Coopération renforcée dans le domaine de la taxe sur les transactions financières

2012/0298(APP)

Le Conseil a examiné l'évolution du dossier concernant l'instauration d'une taxe sur les transactions financières (TTF) dans un certain nombre d'États membres dans le cadre d'une procédure de coopération renforcée.

En 2011, la Commission a présenté une proposition de directive visant à introduire une TTF sur tout le territoire de l'UE, mais les discussions qui ont eu lieu au Conseil en juin et en juillet de cette année ont fait apparaître que cette proposition ne bénéficiait pas d'un soutien suffisant.

Se fondant sur les lettres des États membres qu'elle a reçues, la Commission a présenté le 23 octobre 2012 une proposition de décision autorisant la Belgique, l'Allemagne, l'Estonie, la Grèce, l'Espagne, la France, l'Italie, l'Autriche, le Portugal, la Slovénie et la Slovaquie à instaurer une TTF dans le cadre d'une coopération renforcée.

Les progrès sur ce dossier sont indiqués dans un rapport sur les questions fiscales qui doit être soumis au Conseil européen. Le rapport donne un aperçu de l'état des travaux du Conseil sur certaines propositions législatives de première importance qui concernent notamment : i) la fiscalité de l'énergie, ii) l'assiette commune consolidée pour l'impôt sur les sociétés, iii) la taxe sur les transactions financières, iii) la révision de la directive sur la fiscalité de l'épargne et iv) les directives de négociation en vue de la conclusion d'accords sur la fiscalité de l'épargne avec des pays tiers.

Les priorités définies dans le programme de la présidence chypriote montrent que les travaux du Conseil sont restés concentrés ces derniers mois sur la manière de lutter contre l'évasion et la fraude fiscales. En effet, à la suite de la crise financière et en période de restrictions budgétaires, il est devenu plus important encore d'assurer aux États membres des recettes fiscales effectives. Le rapport montre dans quelle mesure le Conseil met au point des moyens concrets de lutter contre la fraude et l'évasion fiscales, y compris en rapport avec les pays tiers.

Les discussions qui ont eu lieu au cours de la présidence chypriote ont également tenu compte du rôle que pourrait jouer la fiscalité comme facteur d'incitation ou de dissuasion dans le cadre des enjeux plus larges que sont la stimulation de la croissance, la politique relative au changement climatique et les leçons qu'il convient de tirer de la crise financière.

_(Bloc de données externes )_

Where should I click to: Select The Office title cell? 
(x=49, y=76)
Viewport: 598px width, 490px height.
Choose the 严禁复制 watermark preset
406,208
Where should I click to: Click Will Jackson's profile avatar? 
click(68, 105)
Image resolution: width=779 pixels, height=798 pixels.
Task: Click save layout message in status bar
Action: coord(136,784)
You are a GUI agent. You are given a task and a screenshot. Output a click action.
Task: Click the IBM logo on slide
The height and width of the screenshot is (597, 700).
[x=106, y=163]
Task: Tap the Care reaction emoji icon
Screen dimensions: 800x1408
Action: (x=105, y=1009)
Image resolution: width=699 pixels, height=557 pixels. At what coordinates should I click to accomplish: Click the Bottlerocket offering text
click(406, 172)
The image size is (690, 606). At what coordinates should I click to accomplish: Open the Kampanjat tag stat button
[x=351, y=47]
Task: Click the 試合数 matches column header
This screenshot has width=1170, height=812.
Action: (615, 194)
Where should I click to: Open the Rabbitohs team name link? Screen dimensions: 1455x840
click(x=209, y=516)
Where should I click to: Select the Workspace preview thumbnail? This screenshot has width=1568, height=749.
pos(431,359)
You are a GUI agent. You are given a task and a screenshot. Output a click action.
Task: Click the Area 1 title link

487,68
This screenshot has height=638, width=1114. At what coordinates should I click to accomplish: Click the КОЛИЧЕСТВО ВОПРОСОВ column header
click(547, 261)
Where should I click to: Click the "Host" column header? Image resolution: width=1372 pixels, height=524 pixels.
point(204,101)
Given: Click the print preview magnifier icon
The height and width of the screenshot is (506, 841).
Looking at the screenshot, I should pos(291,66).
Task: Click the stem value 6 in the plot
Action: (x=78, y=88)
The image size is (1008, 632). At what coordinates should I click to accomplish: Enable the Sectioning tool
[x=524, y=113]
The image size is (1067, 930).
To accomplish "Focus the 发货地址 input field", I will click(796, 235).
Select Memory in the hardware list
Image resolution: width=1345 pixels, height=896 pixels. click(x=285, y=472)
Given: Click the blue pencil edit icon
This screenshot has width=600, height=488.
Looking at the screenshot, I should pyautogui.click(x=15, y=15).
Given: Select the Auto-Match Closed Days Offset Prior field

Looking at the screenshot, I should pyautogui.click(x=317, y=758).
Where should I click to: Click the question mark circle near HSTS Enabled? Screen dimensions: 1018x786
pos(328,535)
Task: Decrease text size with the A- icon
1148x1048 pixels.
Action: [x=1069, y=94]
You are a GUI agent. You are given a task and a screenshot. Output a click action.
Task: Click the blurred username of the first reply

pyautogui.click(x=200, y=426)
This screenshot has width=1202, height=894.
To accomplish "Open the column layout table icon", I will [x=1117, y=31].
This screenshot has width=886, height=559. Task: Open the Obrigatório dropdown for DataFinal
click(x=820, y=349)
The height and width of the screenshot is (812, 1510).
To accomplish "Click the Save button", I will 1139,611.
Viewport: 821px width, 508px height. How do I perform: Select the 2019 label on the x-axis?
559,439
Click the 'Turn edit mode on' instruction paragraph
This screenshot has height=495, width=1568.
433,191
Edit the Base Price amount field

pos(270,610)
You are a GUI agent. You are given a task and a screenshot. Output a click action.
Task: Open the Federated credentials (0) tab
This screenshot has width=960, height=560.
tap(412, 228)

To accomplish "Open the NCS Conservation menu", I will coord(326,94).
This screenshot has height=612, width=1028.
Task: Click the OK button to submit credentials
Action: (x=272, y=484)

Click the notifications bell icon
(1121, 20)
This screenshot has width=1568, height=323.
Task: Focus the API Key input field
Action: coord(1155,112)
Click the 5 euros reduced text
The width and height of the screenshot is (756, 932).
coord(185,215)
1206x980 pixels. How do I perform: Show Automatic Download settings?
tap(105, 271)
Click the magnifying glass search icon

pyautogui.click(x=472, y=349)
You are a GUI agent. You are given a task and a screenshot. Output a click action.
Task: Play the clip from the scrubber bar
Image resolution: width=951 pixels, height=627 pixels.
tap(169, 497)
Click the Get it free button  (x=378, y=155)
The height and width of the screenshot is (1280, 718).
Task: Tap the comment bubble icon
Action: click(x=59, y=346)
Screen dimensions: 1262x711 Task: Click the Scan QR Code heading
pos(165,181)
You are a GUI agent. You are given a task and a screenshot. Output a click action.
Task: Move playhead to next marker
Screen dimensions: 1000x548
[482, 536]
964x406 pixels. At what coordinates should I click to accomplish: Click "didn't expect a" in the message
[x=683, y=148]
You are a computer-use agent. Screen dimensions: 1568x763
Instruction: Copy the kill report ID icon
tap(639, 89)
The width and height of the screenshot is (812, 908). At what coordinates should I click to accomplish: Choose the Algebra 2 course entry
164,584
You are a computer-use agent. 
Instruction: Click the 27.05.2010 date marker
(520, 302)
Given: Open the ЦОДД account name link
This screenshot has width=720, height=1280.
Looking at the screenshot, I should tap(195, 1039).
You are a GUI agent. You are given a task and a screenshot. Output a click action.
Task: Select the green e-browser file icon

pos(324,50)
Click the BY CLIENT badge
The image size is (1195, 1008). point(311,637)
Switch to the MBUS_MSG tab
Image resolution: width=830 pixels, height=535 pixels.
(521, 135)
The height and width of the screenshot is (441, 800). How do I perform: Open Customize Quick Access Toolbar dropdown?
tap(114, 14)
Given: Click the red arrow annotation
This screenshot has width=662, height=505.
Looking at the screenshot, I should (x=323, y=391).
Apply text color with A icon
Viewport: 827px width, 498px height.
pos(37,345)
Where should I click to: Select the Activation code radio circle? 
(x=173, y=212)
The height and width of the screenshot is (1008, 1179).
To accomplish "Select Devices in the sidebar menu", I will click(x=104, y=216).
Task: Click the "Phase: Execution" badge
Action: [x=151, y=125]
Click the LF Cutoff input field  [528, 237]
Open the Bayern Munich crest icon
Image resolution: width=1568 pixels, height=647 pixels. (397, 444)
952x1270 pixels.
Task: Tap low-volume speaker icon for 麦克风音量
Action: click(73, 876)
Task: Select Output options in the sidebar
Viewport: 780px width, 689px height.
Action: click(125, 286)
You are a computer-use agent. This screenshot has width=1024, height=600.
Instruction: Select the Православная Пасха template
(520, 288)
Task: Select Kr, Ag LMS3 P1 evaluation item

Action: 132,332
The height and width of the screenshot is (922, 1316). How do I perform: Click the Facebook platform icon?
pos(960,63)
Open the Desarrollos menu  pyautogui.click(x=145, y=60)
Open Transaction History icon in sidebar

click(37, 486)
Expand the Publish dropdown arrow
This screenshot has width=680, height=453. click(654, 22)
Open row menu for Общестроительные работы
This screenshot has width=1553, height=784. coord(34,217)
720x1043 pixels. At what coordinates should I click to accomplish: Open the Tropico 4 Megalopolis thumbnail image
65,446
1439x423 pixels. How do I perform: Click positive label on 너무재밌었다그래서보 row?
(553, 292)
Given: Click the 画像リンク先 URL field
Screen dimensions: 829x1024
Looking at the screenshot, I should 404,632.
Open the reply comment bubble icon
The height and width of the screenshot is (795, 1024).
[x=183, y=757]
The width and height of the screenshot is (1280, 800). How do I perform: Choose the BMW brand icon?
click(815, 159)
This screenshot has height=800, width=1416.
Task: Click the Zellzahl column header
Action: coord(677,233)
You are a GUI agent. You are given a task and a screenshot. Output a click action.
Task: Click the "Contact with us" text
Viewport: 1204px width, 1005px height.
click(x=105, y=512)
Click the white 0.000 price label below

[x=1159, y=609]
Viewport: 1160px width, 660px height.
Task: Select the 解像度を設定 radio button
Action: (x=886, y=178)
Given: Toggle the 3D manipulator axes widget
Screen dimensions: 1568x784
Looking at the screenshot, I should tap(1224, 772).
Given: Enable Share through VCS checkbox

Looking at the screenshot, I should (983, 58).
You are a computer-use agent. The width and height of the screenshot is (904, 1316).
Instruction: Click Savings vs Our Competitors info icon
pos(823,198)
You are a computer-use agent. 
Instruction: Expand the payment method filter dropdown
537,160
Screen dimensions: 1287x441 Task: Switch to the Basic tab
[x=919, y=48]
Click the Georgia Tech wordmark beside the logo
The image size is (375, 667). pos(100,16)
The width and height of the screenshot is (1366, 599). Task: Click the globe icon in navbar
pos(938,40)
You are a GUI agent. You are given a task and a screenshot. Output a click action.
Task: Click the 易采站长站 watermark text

En ce qui concerne le système commun de taxe sur les transactions financières (TTF), les ministres ont été informés du dernier état des travaux lors de la session de novembre 2012. Les observations émises ont permis à la présidence chypriote d'évaluer les éventuelles démarches ultérieures à entamer au sujet de ce dossier.

La décision proposée est fondée sur l'article 329, paragraphe 1, du traité sur le fonctionnement de l'Union européenne (TFUE), en vertu duquel le Conseil doit statuer à la majorité qualifiée, après approbation du Parlement européen. Un acte législatif définissant le contenu de la coopération renforcé serait ensuite adopté, le vote nécessitant l'accord unanime des États membres participants.

Le 30 novembre 2012, le Comité des représentants permanents a décidé d'adresser une lettre au Parlement européen demandant son approbation sur un projet de décision autorisant une coopération renforcée.

Le Conseil poursuivra ses travaux sur le texte une fois que le Parlement aura marqué son approbation et à la lumière des observations formulées par les délégations.